Op zondag hebben we thuis geteld. Drie tellingen, de eerste om half 10, de tweede om half 11. De bedoeling was om nog een derde telling te dien, begin van de middag. En dan buiten, met naast een verrekijker ook de Birdnet app. Hiermee kun je ter plekke geluidsopnamen maken en dan een stukje opname selecteren en laten analyseren welke vogel het is. Er staat bij of het zeker, vrijwel zeker is, en soms staat er bij (hoogst) onzeker. om te helpen met het bepalen van de vogelsoort).
Die laatste telling is er niet meer van gekomen. Het was mooi weer, zonnig, we gingen uit wandelen, en waren na een rondje van 17 km om 16:00 uur weer thuis. Toen waren er al verschillende vogels die het wel gezien hadden voor vandaag en de zadensilo was leeg (morgen weer gevuld).

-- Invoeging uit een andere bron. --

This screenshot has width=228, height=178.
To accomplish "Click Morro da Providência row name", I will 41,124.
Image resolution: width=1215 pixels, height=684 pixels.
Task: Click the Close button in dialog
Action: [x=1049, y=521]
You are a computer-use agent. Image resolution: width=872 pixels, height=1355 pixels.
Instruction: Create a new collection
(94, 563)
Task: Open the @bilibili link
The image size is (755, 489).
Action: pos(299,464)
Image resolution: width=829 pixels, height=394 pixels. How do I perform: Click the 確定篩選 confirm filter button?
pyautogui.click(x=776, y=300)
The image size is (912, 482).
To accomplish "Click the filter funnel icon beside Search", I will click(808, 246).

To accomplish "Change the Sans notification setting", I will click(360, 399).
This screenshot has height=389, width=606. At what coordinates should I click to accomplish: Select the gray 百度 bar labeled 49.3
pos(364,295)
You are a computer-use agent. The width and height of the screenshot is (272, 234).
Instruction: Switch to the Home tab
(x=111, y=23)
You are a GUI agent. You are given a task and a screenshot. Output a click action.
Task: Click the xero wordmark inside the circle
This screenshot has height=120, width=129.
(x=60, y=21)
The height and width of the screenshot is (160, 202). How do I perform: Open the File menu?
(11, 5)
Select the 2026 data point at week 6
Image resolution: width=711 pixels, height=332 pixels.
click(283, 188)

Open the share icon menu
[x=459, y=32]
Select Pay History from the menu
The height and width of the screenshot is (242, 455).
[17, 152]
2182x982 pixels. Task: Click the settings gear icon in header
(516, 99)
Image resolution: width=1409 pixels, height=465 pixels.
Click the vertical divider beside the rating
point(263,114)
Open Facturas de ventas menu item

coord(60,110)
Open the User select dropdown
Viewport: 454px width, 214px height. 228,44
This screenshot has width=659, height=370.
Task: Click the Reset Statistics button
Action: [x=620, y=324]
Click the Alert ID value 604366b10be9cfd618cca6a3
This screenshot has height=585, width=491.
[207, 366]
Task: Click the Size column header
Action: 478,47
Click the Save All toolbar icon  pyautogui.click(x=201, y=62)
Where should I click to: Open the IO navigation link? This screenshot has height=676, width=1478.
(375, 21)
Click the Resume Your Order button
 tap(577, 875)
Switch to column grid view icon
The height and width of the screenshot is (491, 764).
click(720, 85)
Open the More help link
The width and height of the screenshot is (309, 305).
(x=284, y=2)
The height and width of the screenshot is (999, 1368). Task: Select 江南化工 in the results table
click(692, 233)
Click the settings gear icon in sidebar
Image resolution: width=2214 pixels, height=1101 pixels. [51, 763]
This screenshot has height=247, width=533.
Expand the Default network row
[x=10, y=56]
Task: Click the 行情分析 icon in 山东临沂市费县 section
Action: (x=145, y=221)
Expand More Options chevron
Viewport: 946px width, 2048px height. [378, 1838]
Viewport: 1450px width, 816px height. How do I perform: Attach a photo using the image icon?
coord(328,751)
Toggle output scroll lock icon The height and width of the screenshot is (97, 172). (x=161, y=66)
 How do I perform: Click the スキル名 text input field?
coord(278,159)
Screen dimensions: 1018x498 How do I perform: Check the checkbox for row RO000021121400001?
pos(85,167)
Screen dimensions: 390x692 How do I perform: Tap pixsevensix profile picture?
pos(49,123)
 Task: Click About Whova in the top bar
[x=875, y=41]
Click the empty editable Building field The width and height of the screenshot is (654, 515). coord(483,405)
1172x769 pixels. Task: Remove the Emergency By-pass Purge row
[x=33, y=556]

Onze oogst vandaag, 10:30-11:00

Niet tijdens de telling wel vaak ook in de tuin: gaai, tortel, heggenmus.
Niet te zien vanuit huis: boomklever, boomkruiper, zitten er wel vaak.

Flock

Een vaste gast in verschillende blogs: Flock de buurpoes.

Wij waren de vaste oppassers van Flock, en als de buren op vakantie waren, maar anders ook, was hij vaak te vinden bij ons in de tuin. Op de picknick tafel. Op het grasveld. Op het bruggetje over de vijver.

Als het regende: op ons overdekte terras, waar hij zijn eigen stoel had.
Of als het wat kouders was, en wij de serredeur op een kiertje open lieten, op zijn eigen rode krukje.
We hadden er een gewoonte van gemaakt de kussentjes van de tuinstoelen recht overeind te zetten als we opstonden. Steevast werden ze anders ingenomen door Flock. Donkergrijze kussentjes, en als Flock erop had gezeten: vol witte haren.

Flock was een van de verdachten in onze ‘Who dunnit’: de grindpoeper in 2017. Nu ik de blogs nog een nakijk , zie ik dat de ontknoping van de Who Dunnit niet helemaal compleet is. LINK. Flock was wel degelijk 1 van de ‘mededaders’. Ook hem betrapten we op heterdaad. Inmiddels is het grind niet meer zo los , al een beetjes de grond ingezakt. Van grindpoepers hebben we nauwelijks meer last.

Af en toe liep Flock mee naar binnen, als we de tussendeur vergaten te sluiten.
En dan wandelde hij de keuken (oliefles naast het fornuis favoriet), of in een boekenkast.

Nu niet meer, 15 jaar was ie.
Laatste rustplekje achter in zijn eigen tuin.